You can allow it by accepting a completed_at parameter in the log insert instead of defaulting to now(). Show a date picker in the completion flow with a note like 'Logging a past completion.' Decide upfront whether backdated completions count for streak restoration — many habit apps deliberately block backdating to maintain streak integrity, while others allow it with a visual indicator marking the entry as manually logged.

### Can routines be grouped into different areas like morning, evening, or fitness?

Add a category text column to the routines table and a category filter in the UI. Display routines in collapsible sections by category on the main screen. Categories also enable category-level completion stats (how often does the user finish all morning routines?) which are a useful insight to surface in the weekly summary.

### How do I export routine data?

The simplest path: a Server Action that queries routine_logs for a date range, formats it as CSV with columns (routine_name, completed_at, duration_actual, notes), and returns it as a file download. For Supabase apps, you can also expose a read-only API route that returns the data as JSON for users who want to import it into spreadsheets or other tools.

### Can the app integrate with Apple Health or Google Fit?

Only in native mobile apps — HealthKit requires an iOS native build (React Native, Swift, or Flutter with the health package), and Google Fit requires Android-native access. Web apps including PWAs cannot read step count, sleep data, or workout data from these platforms. If wearable sync is core to your feature, plan for a Flutter or React Native build from the start.

### How do I add an AI coach that suggests routines?

On the back end, collect the user's stated goals and their past completion rates per routine. Pass this context to an LLM API call (Claude or GPT-4o) with a prompt that asks for 3–5 SMART routine suggestions with realistic durations. Return the suggestions as a pre-filled 'Add Routine' flow the user can accept, edit, or dismiss. Cache the suggestions so you aren't calling the LLM API on every visit.

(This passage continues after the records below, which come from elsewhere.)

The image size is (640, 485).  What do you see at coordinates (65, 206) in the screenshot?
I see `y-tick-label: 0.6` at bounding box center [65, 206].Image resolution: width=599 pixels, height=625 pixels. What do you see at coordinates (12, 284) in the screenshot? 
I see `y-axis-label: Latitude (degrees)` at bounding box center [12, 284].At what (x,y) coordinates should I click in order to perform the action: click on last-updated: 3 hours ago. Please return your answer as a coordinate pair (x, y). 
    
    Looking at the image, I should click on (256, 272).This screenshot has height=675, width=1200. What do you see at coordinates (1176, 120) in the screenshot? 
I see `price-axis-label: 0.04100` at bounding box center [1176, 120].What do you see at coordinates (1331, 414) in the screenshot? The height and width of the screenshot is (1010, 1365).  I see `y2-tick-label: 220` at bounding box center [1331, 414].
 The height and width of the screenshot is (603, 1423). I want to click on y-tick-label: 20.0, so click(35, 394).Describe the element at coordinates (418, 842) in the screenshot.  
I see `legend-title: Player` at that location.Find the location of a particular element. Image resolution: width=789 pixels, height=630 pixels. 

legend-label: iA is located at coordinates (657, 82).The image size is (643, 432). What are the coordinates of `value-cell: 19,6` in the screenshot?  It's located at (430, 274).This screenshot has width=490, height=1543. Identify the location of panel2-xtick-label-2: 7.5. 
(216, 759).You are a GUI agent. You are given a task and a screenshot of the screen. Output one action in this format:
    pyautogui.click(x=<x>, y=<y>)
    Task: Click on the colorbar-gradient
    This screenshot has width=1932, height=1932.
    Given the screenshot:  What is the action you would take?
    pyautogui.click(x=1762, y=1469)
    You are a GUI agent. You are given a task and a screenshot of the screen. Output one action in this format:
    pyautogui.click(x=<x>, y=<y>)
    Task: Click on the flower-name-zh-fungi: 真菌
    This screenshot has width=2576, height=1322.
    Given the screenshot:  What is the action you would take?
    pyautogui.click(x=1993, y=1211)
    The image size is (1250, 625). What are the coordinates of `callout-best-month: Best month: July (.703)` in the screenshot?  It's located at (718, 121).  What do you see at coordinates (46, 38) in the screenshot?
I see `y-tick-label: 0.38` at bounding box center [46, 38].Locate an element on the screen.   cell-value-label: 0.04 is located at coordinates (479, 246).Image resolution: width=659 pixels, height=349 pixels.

### Can users share their routine with another user or make it public?

Add an is_public boolean column to routines. Update the Supabase RLS SELECT policy to allow reads when is_public = true, in addition to the existing owner-only access. Add a shareable link like /routines/{routine_id} that fetches the public routine data without requiring login. Other users can then import the routine to their own account by inserting a copy into their own routines table.